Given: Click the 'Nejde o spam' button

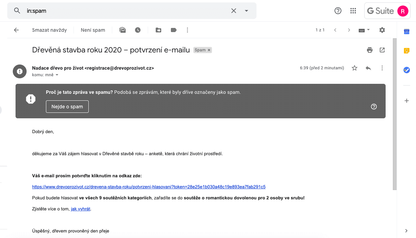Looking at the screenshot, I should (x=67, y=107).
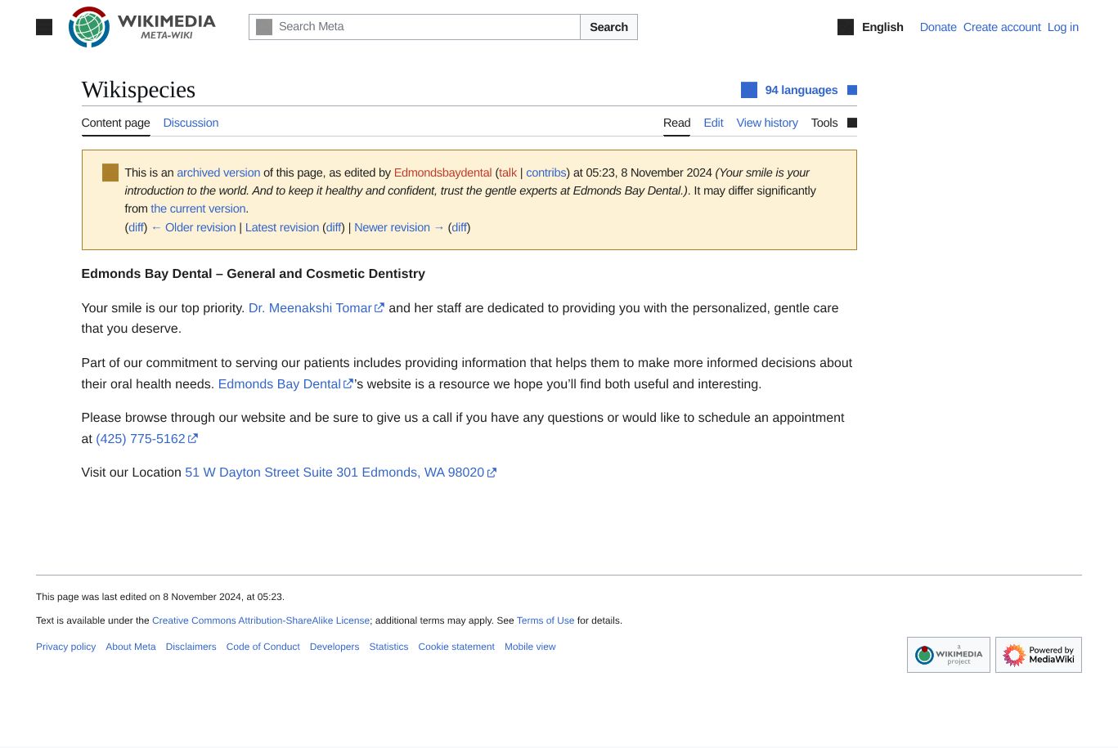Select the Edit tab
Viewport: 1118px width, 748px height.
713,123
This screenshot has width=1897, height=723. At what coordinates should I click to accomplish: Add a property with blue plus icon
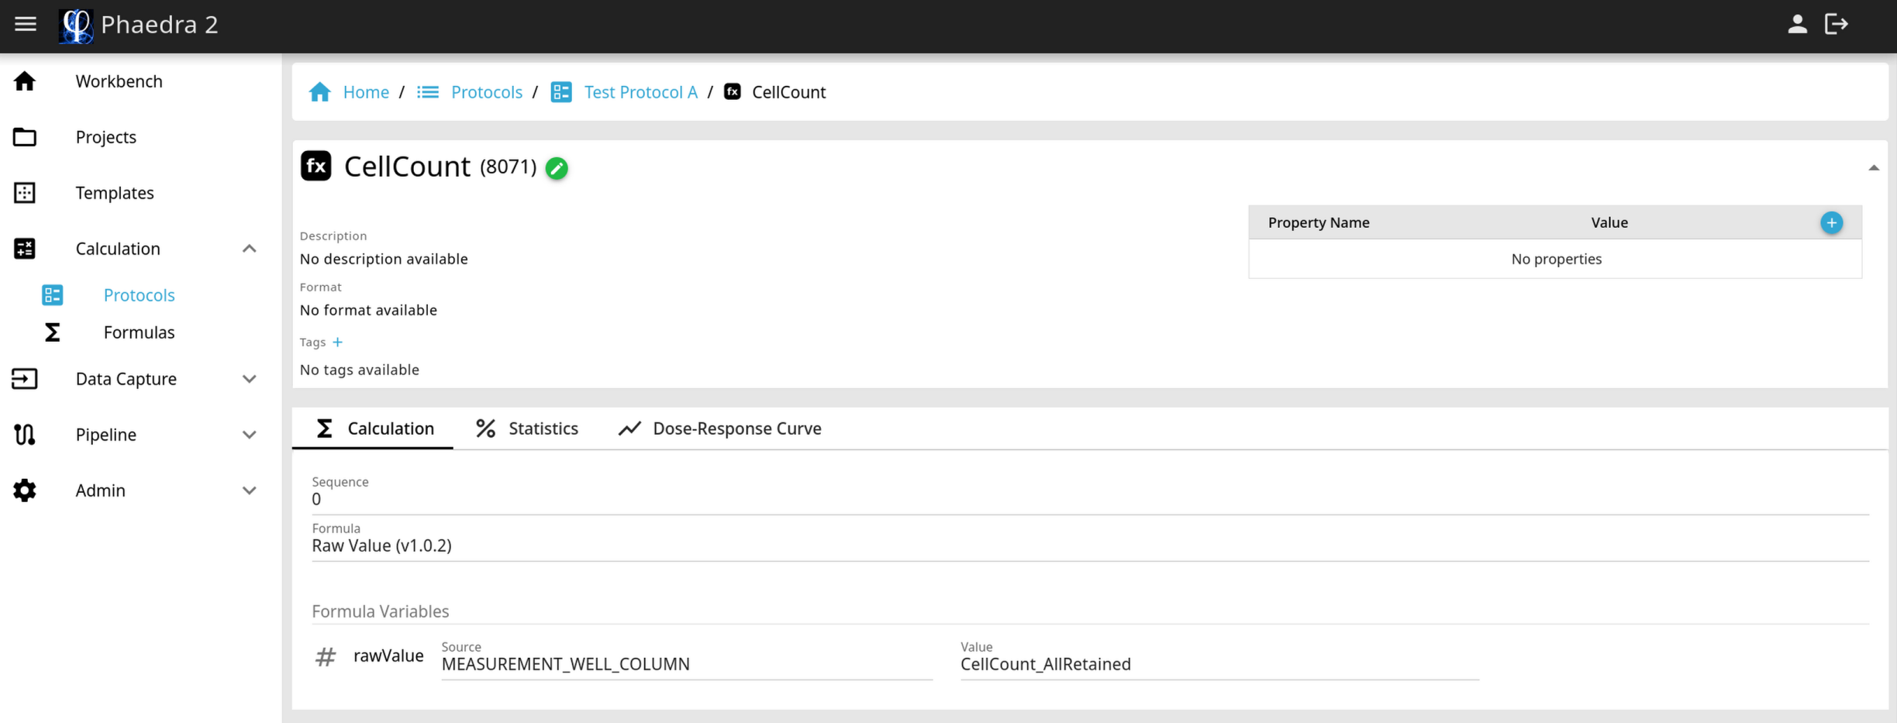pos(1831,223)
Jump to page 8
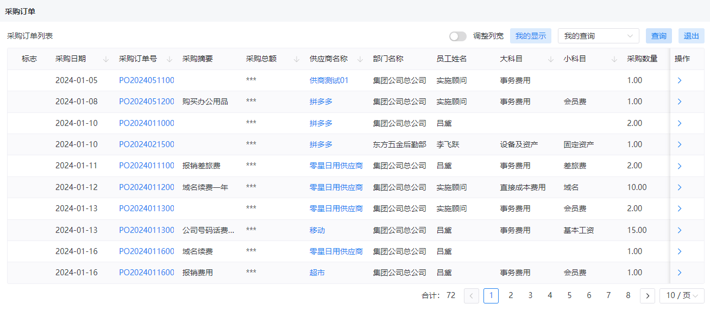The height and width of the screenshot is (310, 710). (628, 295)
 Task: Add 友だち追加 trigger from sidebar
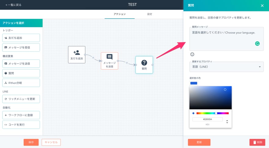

============================================================

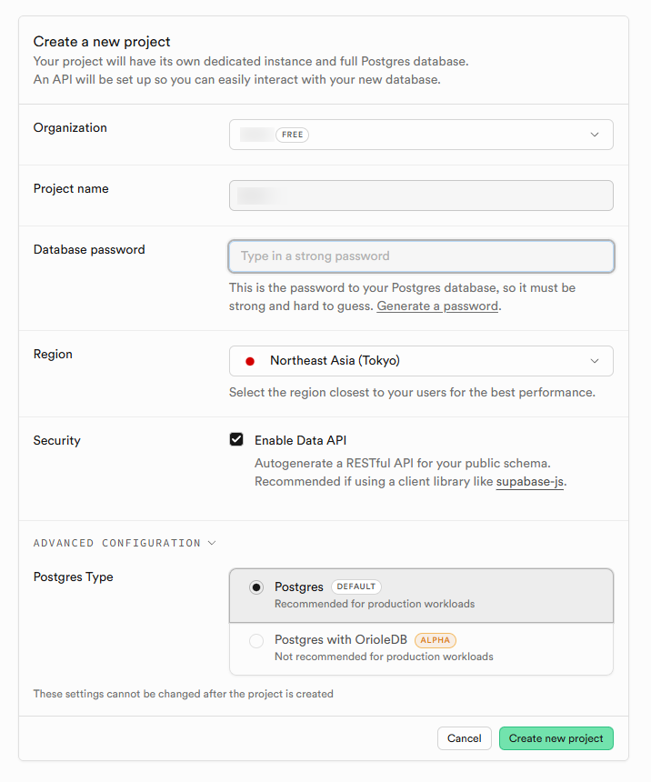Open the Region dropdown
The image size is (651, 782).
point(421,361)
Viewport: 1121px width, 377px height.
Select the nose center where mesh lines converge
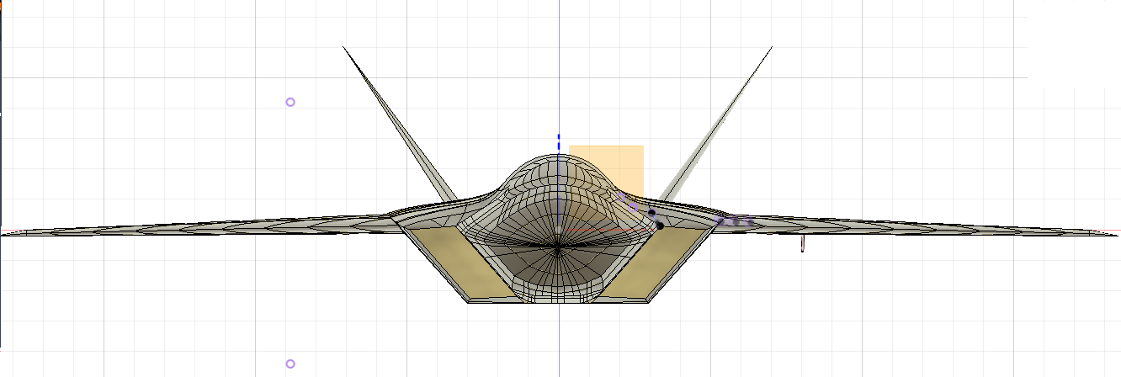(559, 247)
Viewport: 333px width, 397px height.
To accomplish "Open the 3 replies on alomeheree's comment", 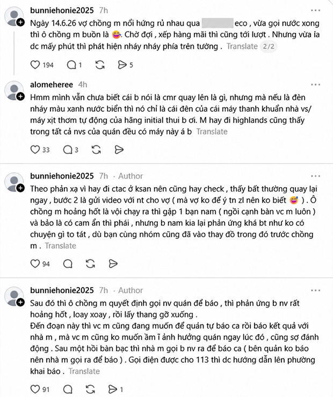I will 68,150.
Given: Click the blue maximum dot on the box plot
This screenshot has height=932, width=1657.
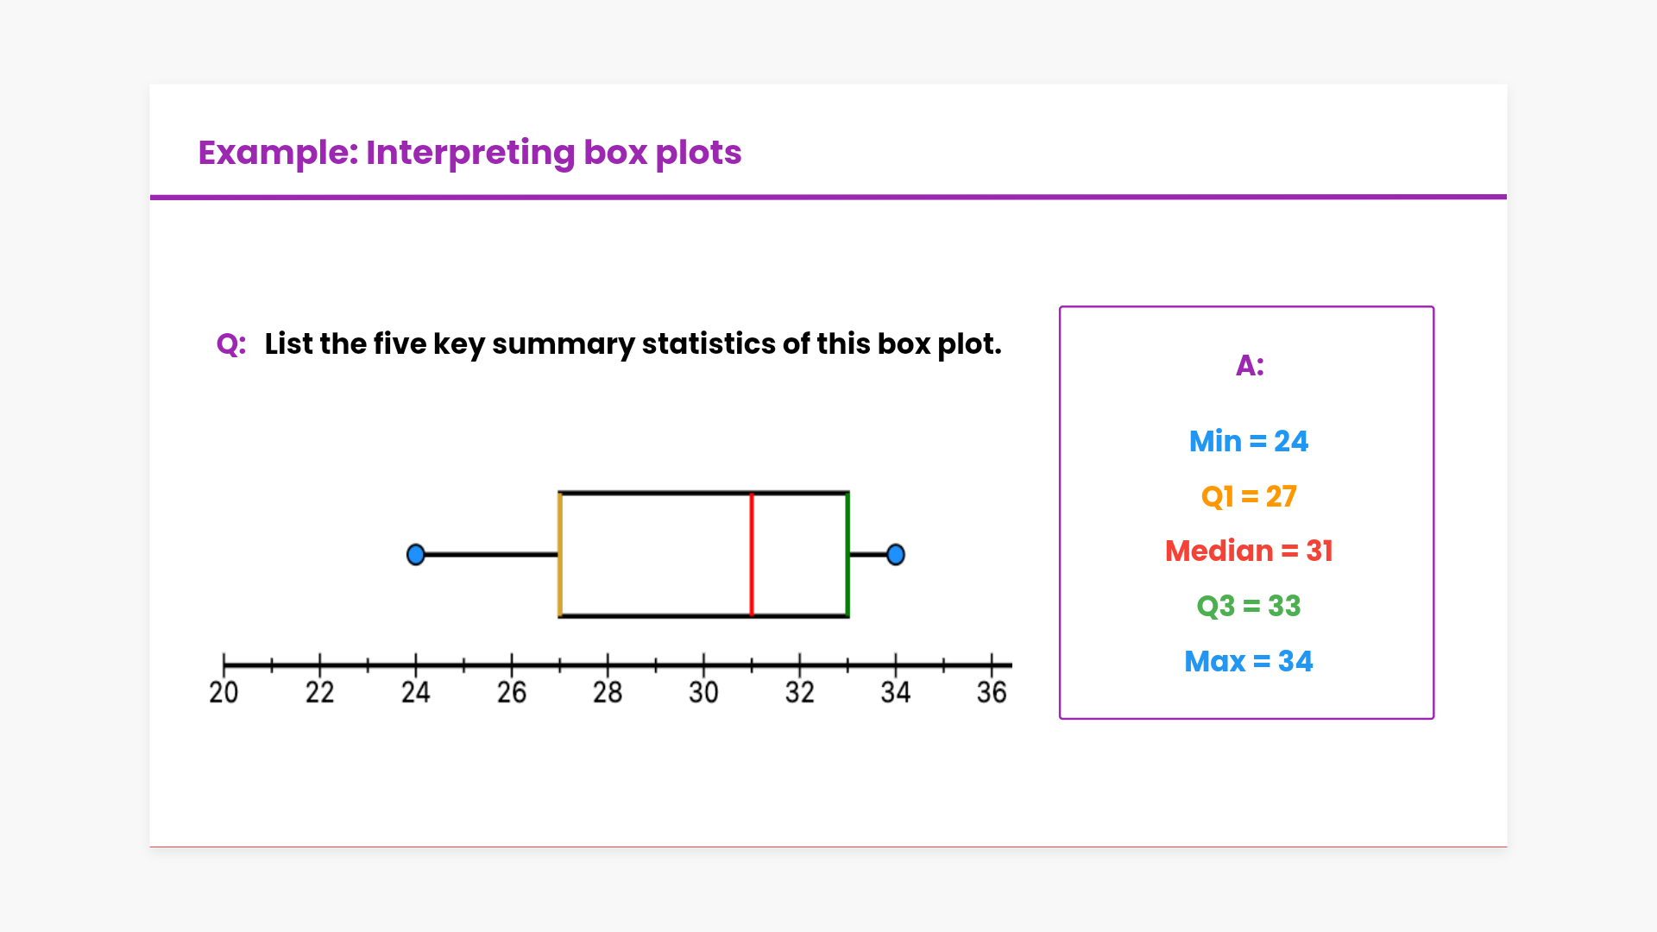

============================================================

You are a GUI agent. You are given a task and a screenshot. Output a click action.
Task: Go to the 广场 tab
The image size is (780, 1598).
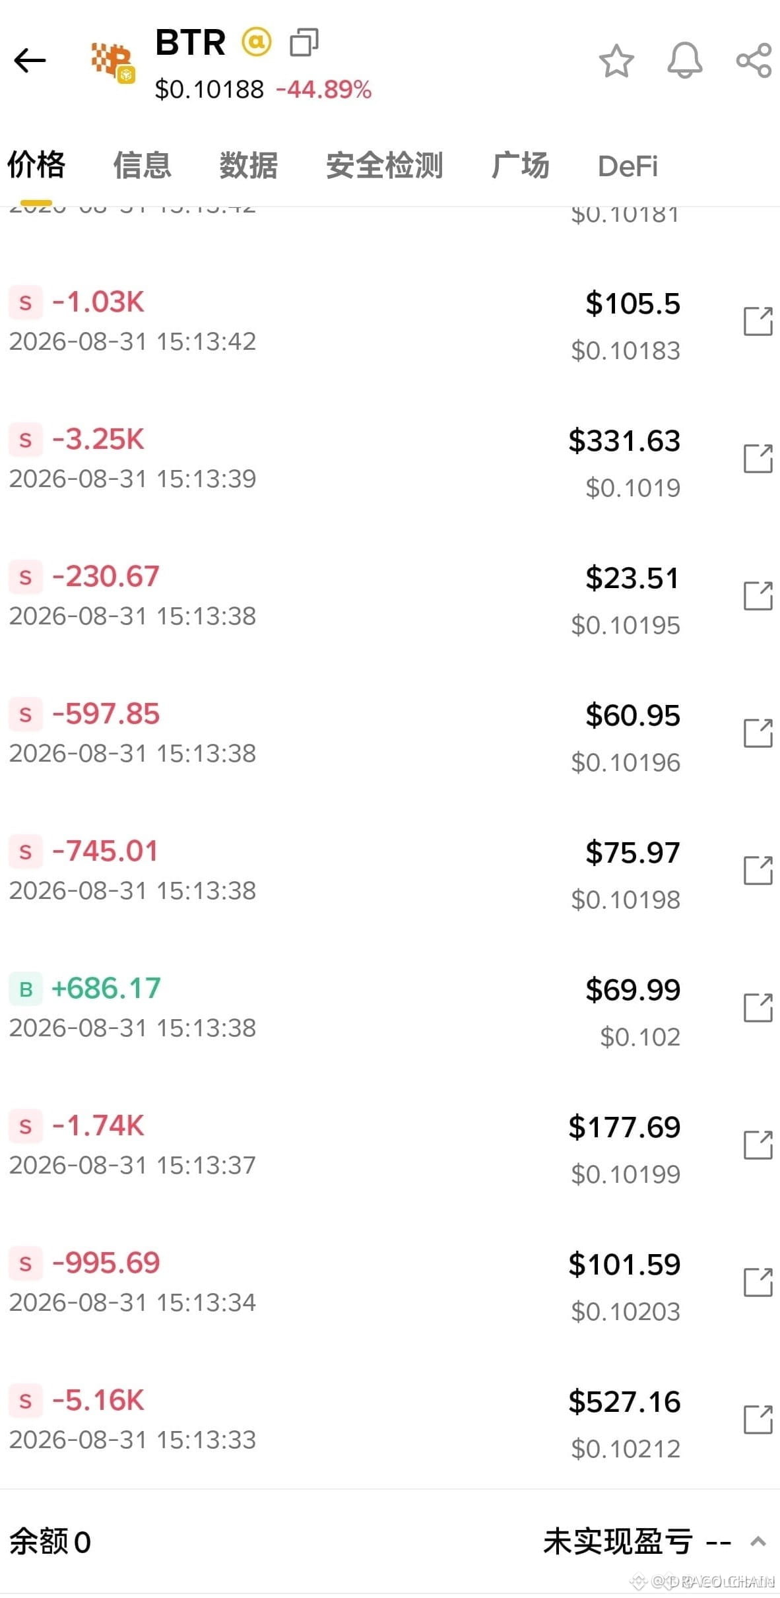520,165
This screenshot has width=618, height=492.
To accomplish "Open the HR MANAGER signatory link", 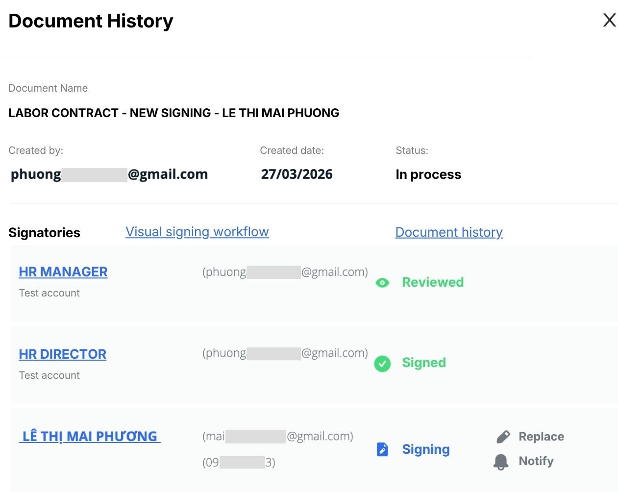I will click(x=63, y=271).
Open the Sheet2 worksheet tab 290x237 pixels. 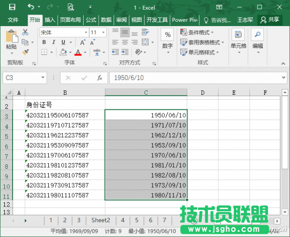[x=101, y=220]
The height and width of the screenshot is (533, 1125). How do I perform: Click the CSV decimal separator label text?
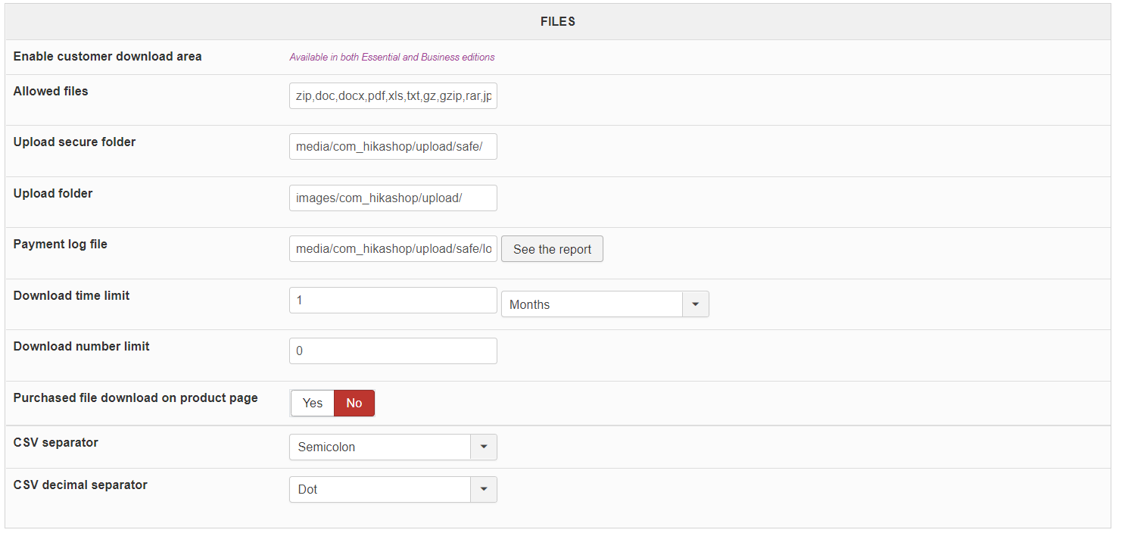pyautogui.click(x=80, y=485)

============================================================

What to print is the stretch of entries from the line with "Given: Click the 'Nejde o spam' button" up to and including the line with "Task: Add 友だち追加 trigger from sidebar". Please print it exactly and leave out the pictures.

**Exercise response:**
Given: Click the 'Nejde o spam' button

Looking at the screenshot, I should (x=67, y=107).
Select the Edit tab
Viewport: 1118px width, 748px height.
713,123
This screenshot has width=1897, height=723. At what coordinates should I click to accomplish: Add a property with blue plus icon
pos(1831,223)
Jump to page 8
The height and width of the screenshot is (310, 710). (628, 295)
 Task: Add 友だち追加 trigger from sidebar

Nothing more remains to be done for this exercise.